## EXERCISE
Count the lines of the records below that contain the string "dropdown", with case taken into account, and give only the number.

## DATASET ROWS
** START **
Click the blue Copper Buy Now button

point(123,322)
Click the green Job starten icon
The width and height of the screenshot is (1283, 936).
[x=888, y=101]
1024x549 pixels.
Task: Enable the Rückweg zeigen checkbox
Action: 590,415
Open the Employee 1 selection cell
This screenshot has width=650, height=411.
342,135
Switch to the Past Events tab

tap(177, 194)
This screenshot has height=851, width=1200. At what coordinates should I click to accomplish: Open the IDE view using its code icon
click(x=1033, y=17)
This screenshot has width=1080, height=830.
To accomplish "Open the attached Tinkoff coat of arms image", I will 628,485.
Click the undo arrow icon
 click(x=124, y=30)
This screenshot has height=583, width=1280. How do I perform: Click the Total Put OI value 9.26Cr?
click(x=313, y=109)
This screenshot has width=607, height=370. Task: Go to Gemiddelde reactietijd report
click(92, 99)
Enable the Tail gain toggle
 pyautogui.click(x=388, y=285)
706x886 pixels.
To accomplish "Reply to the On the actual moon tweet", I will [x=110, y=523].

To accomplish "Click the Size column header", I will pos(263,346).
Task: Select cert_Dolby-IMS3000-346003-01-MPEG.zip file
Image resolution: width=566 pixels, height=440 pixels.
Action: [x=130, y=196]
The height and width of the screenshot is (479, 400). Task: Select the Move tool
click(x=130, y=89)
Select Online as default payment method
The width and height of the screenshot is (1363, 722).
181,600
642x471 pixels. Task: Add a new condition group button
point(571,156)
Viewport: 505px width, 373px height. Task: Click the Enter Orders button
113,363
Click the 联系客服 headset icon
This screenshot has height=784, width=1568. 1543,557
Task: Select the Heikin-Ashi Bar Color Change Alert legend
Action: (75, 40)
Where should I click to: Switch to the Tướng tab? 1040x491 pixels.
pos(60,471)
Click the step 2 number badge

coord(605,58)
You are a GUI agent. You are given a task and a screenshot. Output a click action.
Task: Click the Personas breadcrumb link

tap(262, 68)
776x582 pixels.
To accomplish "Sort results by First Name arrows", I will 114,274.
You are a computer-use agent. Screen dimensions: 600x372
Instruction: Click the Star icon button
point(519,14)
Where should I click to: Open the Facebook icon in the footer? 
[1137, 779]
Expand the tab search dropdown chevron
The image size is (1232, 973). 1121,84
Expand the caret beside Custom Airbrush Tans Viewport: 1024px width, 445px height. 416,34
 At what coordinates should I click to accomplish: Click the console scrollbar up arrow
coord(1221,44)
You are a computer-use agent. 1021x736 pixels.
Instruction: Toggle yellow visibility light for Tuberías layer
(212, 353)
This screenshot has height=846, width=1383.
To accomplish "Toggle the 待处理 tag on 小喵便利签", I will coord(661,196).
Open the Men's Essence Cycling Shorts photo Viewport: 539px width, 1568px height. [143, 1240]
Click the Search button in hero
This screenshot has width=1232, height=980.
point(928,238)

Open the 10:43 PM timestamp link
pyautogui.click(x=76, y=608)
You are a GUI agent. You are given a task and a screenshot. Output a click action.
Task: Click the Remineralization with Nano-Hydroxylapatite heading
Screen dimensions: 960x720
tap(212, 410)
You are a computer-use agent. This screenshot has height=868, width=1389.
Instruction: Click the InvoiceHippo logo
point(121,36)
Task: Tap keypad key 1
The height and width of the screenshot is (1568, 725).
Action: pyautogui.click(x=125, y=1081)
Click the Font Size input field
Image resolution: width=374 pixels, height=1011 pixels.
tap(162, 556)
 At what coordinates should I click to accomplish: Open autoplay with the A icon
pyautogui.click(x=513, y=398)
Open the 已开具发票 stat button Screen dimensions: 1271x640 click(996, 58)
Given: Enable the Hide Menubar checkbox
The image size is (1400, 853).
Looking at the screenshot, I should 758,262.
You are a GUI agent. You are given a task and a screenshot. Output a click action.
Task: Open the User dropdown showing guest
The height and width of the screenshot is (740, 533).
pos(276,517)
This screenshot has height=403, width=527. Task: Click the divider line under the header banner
** END **
## SOLUTION TO THE PROBLEM
2